De Birobidzhan a Israel: por qué el estado no puede crear comunidad
- Julio Daniel Goldestein
- 30 abr
- 2 min de lectura
Actualizado: 8 may

En 1934, bajo el mando de José Stalin, la Unión Soviética intentó resolver “la cuestión judía” con su método habitual: un decreto estatal. Los dirigentes comunistas crearon Birobidzhan, un territorio remoto y hostil en el Lejano Oriente ruso, para fabricar desde arriba un “hogar judío” sin Dios, sin Jerusalém y sin historia. Era un experimento puro de ingeniería social inspirado en la ideología marxista-leninista: un “territorio autónomo judío” secular, anti-sionista y controlado por el Partido Comunista.
Casi cien años después, el fracaso es rotundo y mensurable:
Población total: aproximadamente 160.000 habitantes.
Población judía: menos del 1% (alrededor de 1.500 personas).
PBI per cápita: inferior a los 10.000 dólares.
Sin ecosistema de innovación relevante.
La población judía continúa disminuyendo año tras año.

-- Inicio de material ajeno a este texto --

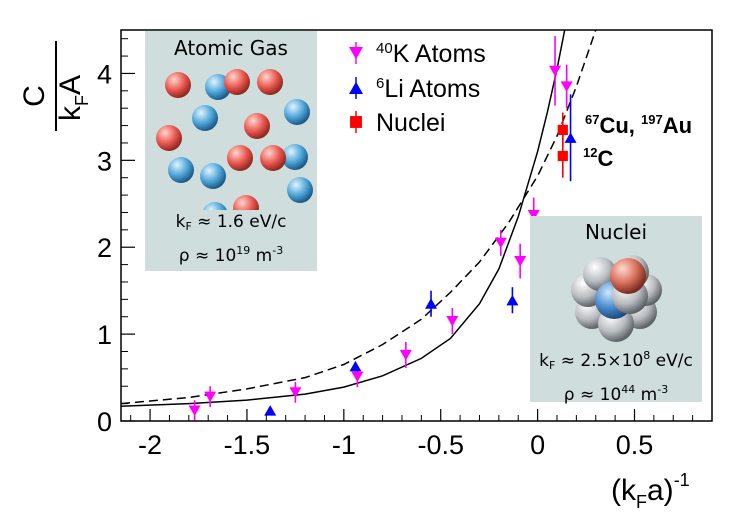 This screenshot has width=732, height=519. Describe the element at coordinates (239, 222) in the screenshot. I see `atomic-gas-kf-value: ≈ 1.6 eV/c` at that location.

El estado logró crear una jurisdicción. No logró crear una comunidad viva.
El contraste con Israel es abismal:
Población: 9,7 millones de habitantes, de los cuales aproximadamente el 73% son judíos (más de 7 millones).
PBI: superior a los 500.000 millones de dólares.
PBI per cápita: cercano a los 50.000 dólares.
Más de 7.000 startups activas.
Inversión en I+D: alrededor del 5% del PBI.
Israel no nació de un plan central ni de una resolución burocrática. Nació de la voluntad individual, de la fe, de la memoria histórica y de la libertad. No fue el estado quien creó al pueblo judío; fue el pueblo judío quien mantuvo su identidad a pesar del estado.
La identidad judía nunca fue estatista. La salida de Egipto no fue un programa de reasentamiento estatal: fue la primera gran rebelión contra la esclavitud y el colectivismo. La Torá no habla de planificación central: habla de propiedad privada, de justicia, de responsabilidad individual y de rechazo a la idolatría del poder.
La fatal arrogancia de la política tradicional radica precisamente en esa pretensión omnipotente: creer que el estado puede diseñar comunidades, fabricar identidades y resolver los problemas humanos desde arriba. Ya sea desde la izquierda colectivista o desde una derecha pragmática que termina cayendo en el mismo error intervencionista, la política tradicional repite una y otra vez el mismo pecado de soberbia: confundir poder con creación.
Birobidzhan es el monumento histórico a esa arrogancia. Fracasó porque intentó reemplazar a Dios y a la historia por una oficina de planificación.
Israel, en cambio, es la prueba viviente de que cuando el individuo es libre —libre para creer, libre para trabajar, libre para asociarse—, la comunidad se fortalece y la prosperidad llega. No por decreto, sino por convicción.
Esta lección trasciende lo judío. Es universal. El estado puede construir caminos, hospitales y ministerios. Pero no puede fabricar sentido de pertenencia, redes de confianza ni vocación de futuro. Eso solo surge cuando el individuo es libre.
Birobidzhan es el fracaso empírico del estatismo. Israel es la demostración de que la libertad y la tradición pueden convivir y generar vida.
Y esa es la gran enseñanza para nuestra época: la comunidad auténtica, la identidad profunda, no se decreta. Se vive.